When you teach photography online course, one of the most important factors to focus on is engagement. If students are actively engaging with your photography curriculum, they’re much more likely to be successful.
Engagement involves giving your students activities to complete which will help make your online photography class more interesting. One simple way to add engagement is to include yourself in your videos. Video as a medium is automatically engaging because it adds a human element to your material.
Your whole course shouldn’t just be one long video but can incorporate elements of pre-recorded and live videos throughout.
Here are some different ways you can create some engaging videos for when teaching your online photography class.
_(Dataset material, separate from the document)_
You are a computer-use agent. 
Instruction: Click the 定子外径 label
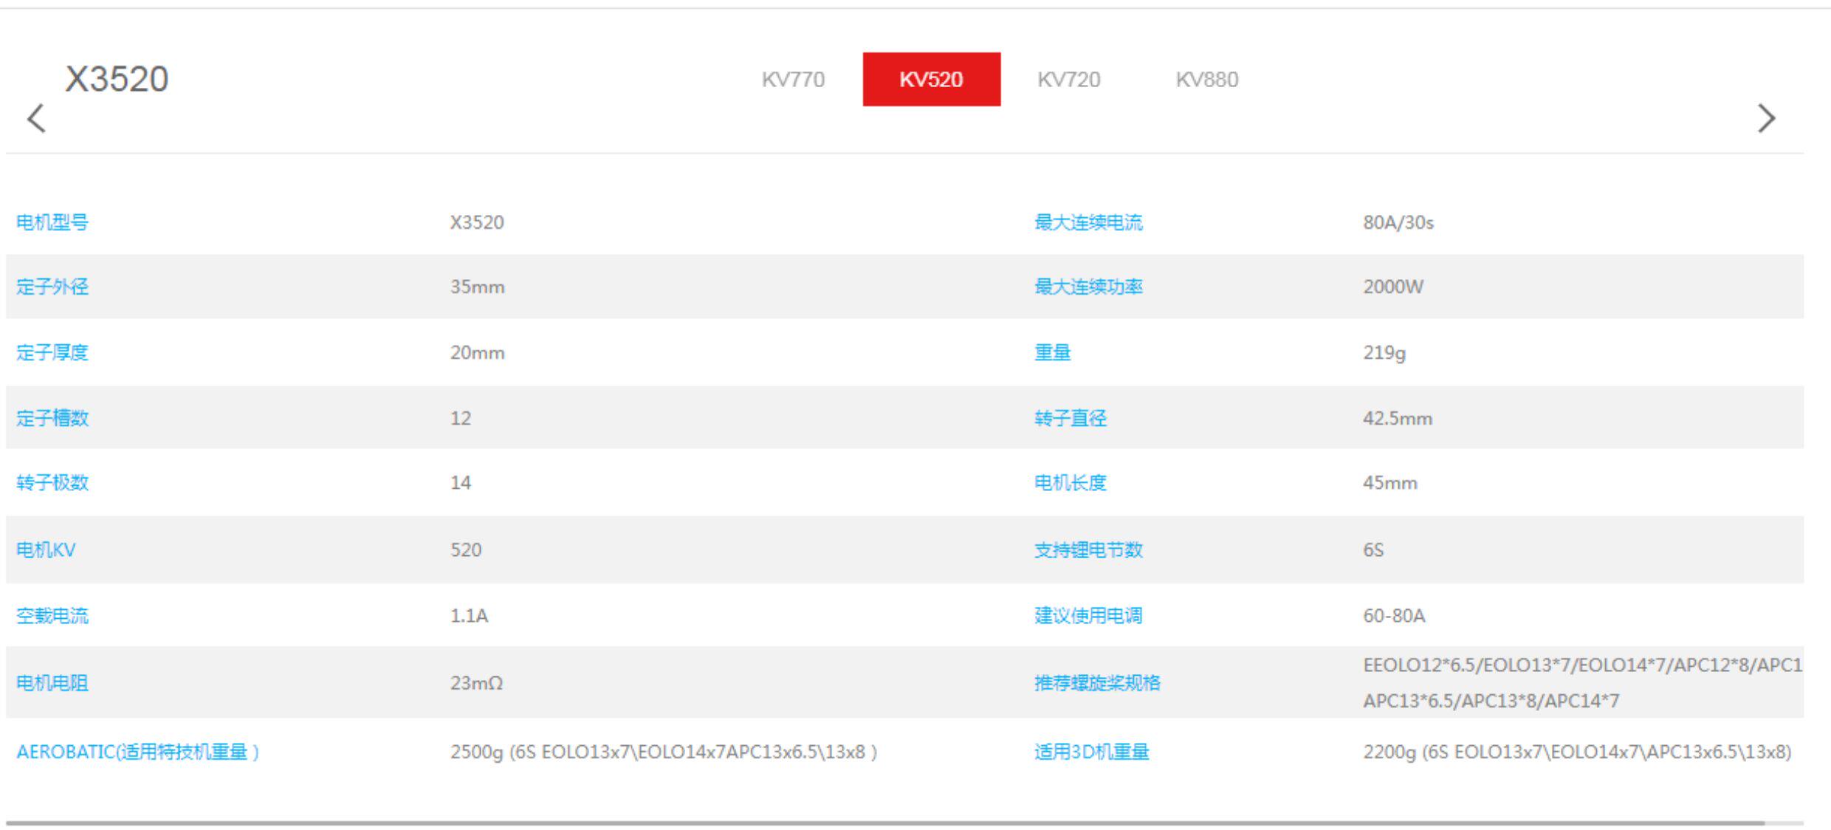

Record PowerPoint Presentations. Take the material you’re presenting in your online photography course and make a simple video that shows it in slide format. For these videos you don't have to show your face if you don't want to. To save time you can start with any of these done for you PowerPoint presentations below:
Show Don’t Tell. Create a demonstration video that shows people how to do what you’re teaching them. For example if you're teaching about lighting, connect your camera and share your screen to show students what it looks like to take a photo in natural light vs. using the flash. If you're teaching smartphone photography or iPhone photography you can connect your phone camera to your computer and share your screen for the live presentation.
Create Screen Recordings. If you’re teaching something technical such as how to edit photos on your smartphone, connect your smartphone camera to your computer record your screen when you’re showing your students how to edit.
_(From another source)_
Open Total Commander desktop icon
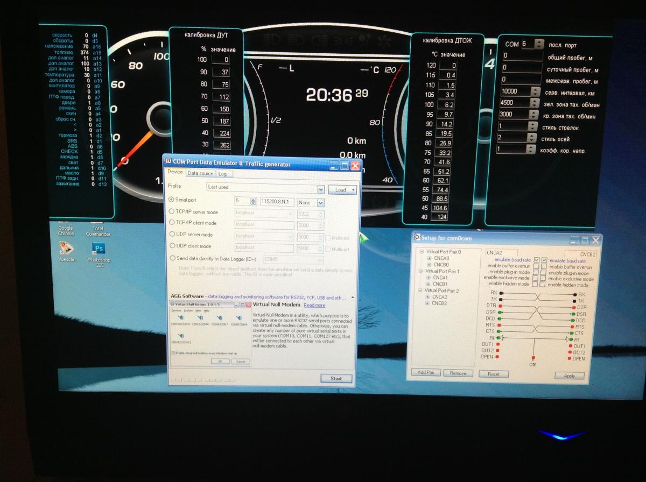Image resolution: width=646 pixels, height=482 pixels. [x=98, y=230]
Interview an Expert. Reach out to an expert ask them some questions that would help your students with the session’s topic. For example, in the Kids Photography Online Curriculum there's a section about Careers in Photography. You may choose to interview photographers in a variety of niches and ask them questions about the type of photography they specialize in. Some examples could include Pet Photographers, Real Estate Photographers or even Underwater Photographers. To make sure the interviews are going to be engaging to your students, take a poll and let students suggest what type of photographers they'd like to see interviewed. Have a live Q&A session to encourage students to be present during the session so they can get their questions answered (and not just wait for the recording).
Remember, the great thing about teaching photography online is that you can bring in an expert photographer from any part of the country, or even the world via Zoom or another video interview platform.
Make Resource Videos. Create videos of additional information for reference and make them available for students to watch outside the course. You could even create a slideshow of your portfolio or favorite shoots for their inspiration. Or you could take your top 10 favorite images and make a video explaining how you got the shot. If you're looking for an additional stream of income for your photography business you could take these videos and host them on a site such as Podia. Then charge a monthly fee to access the videos.
Hopefully these tips have helped you decide upon types of video you can incorporate to make your online photography class more engaging and add more value. Simple, short videos are ideal, so don’t get hung up on production issues.